▸ **Description of the task**:
Recast the lines of the listing, starting with the line that has "polityką prywatności (162, 2520)" and going through the line that has "916-547-0259 (329, 354)", as a Markdown table with two columns, Row and Line. Number each line and leave out blank lines.

▸ **Data shown**:

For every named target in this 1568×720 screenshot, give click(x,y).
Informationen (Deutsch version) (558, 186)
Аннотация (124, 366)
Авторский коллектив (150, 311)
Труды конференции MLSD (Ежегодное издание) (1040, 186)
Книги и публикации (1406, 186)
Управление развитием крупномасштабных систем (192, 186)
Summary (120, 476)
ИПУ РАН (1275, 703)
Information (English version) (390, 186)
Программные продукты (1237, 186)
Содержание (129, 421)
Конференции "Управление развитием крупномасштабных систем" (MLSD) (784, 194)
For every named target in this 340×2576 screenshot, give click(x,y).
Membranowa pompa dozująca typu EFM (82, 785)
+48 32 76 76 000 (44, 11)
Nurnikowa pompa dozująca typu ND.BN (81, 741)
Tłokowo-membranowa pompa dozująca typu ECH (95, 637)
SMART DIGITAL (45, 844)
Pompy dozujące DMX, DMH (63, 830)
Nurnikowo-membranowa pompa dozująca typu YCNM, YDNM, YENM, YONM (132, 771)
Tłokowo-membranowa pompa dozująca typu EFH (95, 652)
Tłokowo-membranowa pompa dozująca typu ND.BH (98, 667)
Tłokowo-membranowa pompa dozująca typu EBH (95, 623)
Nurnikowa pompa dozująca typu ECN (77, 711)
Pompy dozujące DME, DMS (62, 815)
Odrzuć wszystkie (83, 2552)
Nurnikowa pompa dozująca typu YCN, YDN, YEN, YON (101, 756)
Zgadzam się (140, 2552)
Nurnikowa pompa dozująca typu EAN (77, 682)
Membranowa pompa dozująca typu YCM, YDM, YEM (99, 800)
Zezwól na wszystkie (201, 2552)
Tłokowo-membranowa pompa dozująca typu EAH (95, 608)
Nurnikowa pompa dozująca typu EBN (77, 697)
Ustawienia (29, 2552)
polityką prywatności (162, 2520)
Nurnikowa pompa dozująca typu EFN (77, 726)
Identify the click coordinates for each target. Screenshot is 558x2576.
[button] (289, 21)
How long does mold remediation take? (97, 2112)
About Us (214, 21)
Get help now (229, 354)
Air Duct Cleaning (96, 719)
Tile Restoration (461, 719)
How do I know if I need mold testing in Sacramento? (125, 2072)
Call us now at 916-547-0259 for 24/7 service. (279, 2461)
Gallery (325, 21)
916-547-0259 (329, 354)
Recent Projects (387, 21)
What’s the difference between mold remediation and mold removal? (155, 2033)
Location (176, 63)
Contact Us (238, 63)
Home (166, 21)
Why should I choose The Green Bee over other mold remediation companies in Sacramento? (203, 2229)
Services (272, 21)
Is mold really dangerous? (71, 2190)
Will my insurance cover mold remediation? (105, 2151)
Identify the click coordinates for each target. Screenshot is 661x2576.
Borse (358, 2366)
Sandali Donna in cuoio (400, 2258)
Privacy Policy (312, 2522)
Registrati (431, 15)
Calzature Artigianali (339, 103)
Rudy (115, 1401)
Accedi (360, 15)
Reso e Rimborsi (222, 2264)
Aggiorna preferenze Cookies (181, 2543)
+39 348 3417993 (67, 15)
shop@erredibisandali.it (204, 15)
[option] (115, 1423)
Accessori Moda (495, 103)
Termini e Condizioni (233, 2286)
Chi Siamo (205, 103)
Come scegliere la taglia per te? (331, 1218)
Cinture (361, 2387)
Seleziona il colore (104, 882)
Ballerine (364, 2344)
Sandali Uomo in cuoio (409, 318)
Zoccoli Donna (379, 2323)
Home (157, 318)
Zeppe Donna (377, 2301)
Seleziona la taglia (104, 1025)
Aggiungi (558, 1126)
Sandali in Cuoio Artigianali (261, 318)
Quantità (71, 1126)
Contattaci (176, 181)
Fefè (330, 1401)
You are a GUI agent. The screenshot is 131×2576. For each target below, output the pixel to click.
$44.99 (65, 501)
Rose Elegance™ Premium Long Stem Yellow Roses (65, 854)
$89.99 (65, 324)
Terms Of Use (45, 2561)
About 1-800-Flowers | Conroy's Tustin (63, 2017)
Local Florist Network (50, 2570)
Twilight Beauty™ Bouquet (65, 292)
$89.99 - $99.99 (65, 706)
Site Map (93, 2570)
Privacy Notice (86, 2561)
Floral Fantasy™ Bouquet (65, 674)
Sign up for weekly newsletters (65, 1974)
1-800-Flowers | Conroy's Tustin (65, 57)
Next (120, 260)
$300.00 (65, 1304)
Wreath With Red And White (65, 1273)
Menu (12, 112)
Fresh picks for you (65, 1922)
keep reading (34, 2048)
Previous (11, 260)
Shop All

▸ **Exercise answer**:
| Row | Line |
|---|---|
| 1 | polityką prywatności (162, 2520) |
| 2 | Nurnikowa pompa dozująca typu EFN (77, 726) |
| 3 | Identify the click coordinates for each target. Screenshot is 558x2576. |
| 4 | [button] (289, 21) |
| 5 | How long does mold remediation take? (97, 2112) |
| 6 | About Us (214, 21) |
| 7 | Get help now (229, 354) |
| 8 | Air Duct Cleaning (96, 719) |
| 9 | Tile Restoration (461, 719) |
| 10 | How do I know if I need mold testing in Sacramento? (125, 2072) |
| 11 | Call us now at 916-547-0259 for 24/7 service. (279, 2461) |
| 12 | Gallery (325, 21) |
| 13 | 916-547-0259 (329, 354) |